Common Sense to Offshore Wind Power
Developing new wind power farms off the Atlantic coast of America received a much needed shot in the arm this week from the Obama administration. One of the largest deterrents to expanding wind power offshore is the multiple levels of federal, state, and local red tape that every project must go through before even one wind turbine can be built. The U.S. Department of the Interior announced a fast track process that will remove years from the process by pre-qualifying potential tracts offshore for potential developers that are considering new offshore wind projects. The new initiative has been rightfully named, “Smart from the Start”.
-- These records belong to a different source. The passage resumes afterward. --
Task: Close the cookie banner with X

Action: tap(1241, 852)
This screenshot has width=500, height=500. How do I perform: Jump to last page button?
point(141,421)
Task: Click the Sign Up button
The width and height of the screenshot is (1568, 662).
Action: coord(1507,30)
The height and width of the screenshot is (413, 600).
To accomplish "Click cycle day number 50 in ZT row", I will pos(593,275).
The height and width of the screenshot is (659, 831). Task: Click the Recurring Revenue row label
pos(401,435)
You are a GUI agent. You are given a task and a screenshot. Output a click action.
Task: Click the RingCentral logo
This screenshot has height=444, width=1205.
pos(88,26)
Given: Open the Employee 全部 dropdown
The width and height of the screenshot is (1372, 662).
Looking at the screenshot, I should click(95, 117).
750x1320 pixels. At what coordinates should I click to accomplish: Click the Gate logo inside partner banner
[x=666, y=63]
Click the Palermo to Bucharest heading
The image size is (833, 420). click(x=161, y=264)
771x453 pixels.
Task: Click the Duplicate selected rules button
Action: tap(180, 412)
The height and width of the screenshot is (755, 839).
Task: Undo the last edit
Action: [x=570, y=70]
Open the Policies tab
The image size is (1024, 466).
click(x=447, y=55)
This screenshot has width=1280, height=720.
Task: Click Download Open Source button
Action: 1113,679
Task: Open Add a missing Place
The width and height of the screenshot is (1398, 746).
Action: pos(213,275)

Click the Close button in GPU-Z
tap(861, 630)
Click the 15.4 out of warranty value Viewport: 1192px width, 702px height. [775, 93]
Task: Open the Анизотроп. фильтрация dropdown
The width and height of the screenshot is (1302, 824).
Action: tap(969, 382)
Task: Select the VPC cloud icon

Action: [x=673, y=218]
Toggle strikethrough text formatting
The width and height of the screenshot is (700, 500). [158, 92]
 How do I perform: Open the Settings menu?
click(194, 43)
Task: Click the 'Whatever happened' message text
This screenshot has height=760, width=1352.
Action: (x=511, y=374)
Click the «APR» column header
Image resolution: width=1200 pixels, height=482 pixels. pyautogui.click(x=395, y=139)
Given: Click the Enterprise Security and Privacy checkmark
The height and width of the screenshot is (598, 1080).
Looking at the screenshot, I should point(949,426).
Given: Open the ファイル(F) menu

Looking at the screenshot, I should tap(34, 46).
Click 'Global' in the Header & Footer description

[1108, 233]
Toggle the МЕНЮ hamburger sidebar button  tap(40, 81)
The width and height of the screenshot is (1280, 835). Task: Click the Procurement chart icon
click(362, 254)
BALTIMORE, MD -- Secretary of the Interior Ken Salazar today launched a ‘Smart from the Start’ wind energy initiative for the Atlantic Outer Continental Shelf to facilitate siting, leasing and construction of new projects, spurring the rapid and responsible development of this abundant renewable resource. “Our ‘Smart from the Start’ Initiative for Atlantic wind will allow us to identify priority Wind Energy Areas for potential development, improve our coordination with local, state, and federal partners, and accelerate the leasing process,” Salazar noted. “If we are wise with our planning, we can help build a robust and environmentally responsible offshore renewable energy program that creates jobs here at home.” The accelerated leasing process is being simplified through a regulatory change, enabling leases to be issued in 2011 and 2012. – U.S. Department of the Interior
With our nation still heavily dependent on foreign sources for our energy needs then it makes for common sense that our government does everything possible to expedite our weaning from those energy sources.
The Cape Wind project off the coast of Massachusetts is just one example of regulation gone mad with the project taking almost ten years before even one watt of energy is harvested. Cape Wind once completed will supply 75% of the electricity needed by the residents and businesses on Cape Cod. Just imagine dozens of such wind farms off the Atlantic coast and the impact that would have on reducing our energy dependence.
Several states like Maryland, New Jersey and Rhode Island have already taken steps to speed up the process for new offshore wind power farms and the added streamlining by the Department of the Interior is a win, win for renewable energy in America.